She thrust her face close to mine and hurled the incoherent phrases at me like missiles. Her hands pushed and plucked at me, reinforcing her urgent words. Her veil had fallen, and even in the gloom I could see what he had done to her after she tried to defy him.

‘Come with me,’ I urged, trying to capture one of her frantic hands. ‘Why do you shield a man who threatens you, beats you? Tell me his name. I promise he will never –’

‘You don’t know him. You don’t know what he can do. He has powers . . . Oh, you are a mad, cold Englishwoman, do you not fear death?’

‘Not as you fear it,’ I said. ‘And yet you took the risk of warning me. Why?’

The fluttering hands quieted; for a moment they lay still upon my breast. ‘He loves you,’ she whispered. ‘Of all the men I knew, he alone . . . And you spoke to me that day in such words . . . Oh, this is madness! Will you go?’

‘Not unless you come with me. I will not leave you to face him.’
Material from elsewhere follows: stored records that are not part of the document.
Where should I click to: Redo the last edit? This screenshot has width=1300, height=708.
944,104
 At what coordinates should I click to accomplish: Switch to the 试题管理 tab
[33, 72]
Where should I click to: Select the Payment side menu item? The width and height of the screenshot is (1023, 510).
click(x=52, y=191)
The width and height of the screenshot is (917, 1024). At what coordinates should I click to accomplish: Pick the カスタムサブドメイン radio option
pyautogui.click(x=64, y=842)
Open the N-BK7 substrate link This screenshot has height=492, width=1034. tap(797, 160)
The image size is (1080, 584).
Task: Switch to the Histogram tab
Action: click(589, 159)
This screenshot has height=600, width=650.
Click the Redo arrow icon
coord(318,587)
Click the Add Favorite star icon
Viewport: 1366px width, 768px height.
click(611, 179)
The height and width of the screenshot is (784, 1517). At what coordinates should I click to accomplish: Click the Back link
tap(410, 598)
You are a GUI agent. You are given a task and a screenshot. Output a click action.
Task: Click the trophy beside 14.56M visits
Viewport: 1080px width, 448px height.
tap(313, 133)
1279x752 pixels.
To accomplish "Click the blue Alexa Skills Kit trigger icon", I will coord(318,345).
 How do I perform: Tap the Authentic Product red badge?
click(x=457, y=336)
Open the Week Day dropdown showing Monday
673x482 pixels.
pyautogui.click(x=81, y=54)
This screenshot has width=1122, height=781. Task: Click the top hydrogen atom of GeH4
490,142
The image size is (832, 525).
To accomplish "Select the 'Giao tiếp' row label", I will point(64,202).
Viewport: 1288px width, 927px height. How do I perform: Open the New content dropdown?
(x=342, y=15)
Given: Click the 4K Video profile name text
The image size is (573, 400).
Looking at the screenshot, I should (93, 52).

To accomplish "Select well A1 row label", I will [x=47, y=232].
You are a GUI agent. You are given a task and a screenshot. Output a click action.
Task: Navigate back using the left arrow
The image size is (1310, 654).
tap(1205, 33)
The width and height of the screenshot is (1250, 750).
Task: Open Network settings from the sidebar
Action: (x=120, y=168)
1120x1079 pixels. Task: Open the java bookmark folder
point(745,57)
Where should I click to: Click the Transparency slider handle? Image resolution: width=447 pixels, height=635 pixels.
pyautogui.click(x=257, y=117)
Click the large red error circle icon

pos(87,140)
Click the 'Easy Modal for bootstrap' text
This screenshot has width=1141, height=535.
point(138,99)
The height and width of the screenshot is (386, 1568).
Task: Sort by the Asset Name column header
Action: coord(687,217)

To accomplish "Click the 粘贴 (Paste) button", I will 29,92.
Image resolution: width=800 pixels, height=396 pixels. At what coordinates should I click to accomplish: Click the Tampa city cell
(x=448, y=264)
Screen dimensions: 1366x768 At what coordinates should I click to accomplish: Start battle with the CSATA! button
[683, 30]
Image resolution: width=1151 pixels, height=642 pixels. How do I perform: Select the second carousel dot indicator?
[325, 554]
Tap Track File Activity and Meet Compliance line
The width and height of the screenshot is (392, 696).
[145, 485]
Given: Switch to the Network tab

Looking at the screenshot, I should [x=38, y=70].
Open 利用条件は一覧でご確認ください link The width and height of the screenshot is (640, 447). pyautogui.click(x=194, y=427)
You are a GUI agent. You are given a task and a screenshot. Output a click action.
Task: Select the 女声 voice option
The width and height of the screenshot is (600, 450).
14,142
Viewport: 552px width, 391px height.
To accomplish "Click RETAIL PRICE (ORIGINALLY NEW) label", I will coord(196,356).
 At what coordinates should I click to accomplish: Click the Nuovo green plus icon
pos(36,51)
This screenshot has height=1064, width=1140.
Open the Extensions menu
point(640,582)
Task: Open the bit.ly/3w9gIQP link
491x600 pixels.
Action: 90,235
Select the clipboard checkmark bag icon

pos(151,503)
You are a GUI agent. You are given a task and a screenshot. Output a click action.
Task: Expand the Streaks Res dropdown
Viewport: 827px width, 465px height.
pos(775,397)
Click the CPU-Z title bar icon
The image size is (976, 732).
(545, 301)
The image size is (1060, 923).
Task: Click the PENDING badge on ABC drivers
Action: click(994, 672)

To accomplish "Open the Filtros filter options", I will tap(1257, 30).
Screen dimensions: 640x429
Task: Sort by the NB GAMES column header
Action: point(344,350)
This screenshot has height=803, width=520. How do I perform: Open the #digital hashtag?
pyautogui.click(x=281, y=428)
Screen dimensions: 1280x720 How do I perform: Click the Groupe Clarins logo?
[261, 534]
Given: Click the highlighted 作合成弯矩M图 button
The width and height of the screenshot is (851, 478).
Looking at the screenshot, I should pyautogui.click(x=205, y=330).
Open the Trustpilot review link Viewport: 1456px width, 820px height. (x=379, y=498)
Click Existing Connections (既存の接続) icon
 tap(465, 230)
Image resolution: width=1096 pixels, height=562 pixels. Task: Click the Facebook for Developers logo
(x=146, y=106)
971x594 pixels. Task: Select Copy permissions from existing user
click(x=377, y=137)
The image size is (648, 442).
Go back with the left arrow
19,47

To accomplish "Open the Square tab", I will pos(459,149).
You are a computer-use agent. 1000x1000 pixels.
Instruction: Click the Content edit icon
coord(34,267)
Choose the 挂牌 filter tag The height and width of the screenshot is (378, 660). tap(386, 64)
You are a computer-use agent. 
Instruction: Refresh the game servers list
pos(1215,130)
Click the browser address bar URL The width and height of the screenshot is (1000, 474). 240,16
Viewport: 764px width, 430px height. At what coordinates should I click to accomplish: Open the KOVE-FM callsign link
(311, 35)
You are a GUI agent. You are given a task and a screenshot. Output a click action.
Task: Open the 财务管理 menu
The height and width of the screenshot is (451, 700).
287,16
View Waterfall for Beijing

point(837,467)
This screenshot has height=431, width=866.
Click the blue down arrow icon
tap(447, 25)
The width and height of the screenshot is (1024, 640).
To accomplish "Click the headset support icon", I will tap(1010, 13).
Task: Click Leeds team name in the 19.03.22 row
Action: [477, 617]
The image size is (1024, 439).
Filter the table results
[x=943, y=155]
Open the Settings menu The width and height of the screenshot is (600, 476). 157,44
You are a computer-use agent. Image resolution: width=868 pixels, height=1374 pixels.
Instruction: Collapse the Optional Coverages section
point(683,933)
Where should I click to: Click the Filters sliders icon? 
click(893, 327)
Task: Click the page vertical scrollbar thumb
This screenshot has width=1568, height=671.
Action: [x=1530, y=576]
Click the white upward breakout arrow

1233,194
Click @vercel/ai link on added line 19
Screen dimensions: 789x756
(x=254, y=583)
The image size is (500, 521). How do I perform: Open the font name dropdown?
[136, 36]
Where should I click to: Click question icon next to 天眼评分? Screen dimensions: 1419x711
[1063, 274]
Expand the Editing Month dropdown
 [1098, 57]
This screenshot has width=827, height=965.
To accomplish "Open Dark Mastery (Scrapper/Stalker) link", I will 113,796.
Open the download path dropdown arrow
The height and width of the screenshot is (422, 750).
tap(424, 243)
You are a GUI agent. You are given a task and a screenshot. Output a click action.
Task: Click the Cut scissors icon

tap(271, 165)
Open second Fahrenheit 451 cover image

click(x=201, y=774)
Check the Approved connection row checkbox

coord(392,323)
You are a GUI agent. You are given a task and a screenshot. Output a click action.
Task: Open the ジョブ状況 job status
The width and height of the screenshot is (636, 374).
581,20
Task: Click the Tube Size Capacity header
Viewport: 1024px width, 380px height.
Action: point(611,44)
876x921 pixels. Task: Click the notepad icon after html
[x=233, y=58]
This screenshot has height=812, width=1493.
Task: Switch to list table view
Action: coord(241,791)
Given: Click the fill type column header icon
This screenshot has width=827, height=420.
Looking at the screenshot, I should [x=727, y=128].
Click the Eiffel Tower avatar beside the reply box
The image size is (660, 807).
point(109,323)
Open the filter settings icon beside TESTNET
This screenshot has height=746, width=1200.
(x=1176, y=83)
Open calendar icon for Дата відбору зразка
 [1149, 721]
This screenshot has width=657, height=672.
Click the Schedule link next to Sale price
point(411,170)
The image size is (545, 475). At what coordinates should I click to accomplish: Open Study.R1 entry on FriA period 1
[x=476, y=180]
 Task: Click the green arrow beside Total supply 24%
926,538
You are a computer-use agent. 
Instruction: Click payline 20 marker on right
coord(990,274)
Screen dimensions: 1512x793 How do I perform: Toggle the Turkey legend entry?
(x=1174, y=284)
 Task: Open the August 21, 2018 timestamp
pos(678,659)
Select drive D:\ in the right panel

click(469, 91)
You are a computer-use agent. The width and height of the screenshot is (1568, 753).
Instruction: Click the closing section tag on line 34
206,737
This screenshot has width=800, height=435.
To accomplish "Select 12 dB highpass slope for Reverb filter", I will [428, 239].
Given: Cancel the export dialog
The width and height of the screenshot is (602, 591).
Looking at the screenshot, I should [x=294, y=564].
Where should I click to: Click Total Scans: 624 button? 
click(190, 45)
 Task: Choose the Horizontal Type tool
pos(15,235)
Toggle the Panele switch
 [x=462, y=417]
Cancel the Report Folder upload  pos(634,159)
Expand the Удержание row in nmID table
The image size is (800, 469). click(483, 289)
She looked into my eyes. I thought, I truly believed, I had persuaded her. Then her hands released their hold and she glided away.

Impulsively I started to follow; but reason prevailed, and I resumed my place. She had passed out of sight, behind the obelisk; in the darkness and the thickening mist she could easily elude me. If I went after her I might miss my true quarry – the killer himself. Once I had the villain in my power I would have no need of Ayesha, or she of me. (Though I had every intention of pressing my suggestion that she retire to the rural peace and domestic harmony so necessary to a nature like hers.)

A shriek rent the night! It was abruptly cut off, as if a rough hand had compressed the straining vocal cords. It had to be Ayesha who had screamed, it could be no other. Parasol raised, I rushed impetuously in the direction from which the sound had come.

Conceive of my amazement when the first person I saw was Emerson. To be honest, I had almost forgotten about him. He stood in the circle of light cast by the nearest gas globe, and he was staring across the pavement towards the gardens beyond. They lay in deep shadow, but I made out a shape that was neither shrub nor tree – a huge, monstrous shape, hardly human in outline.

‘Wait, Peabody,’ Emerson shouted. ‘He has a pistol at her head!’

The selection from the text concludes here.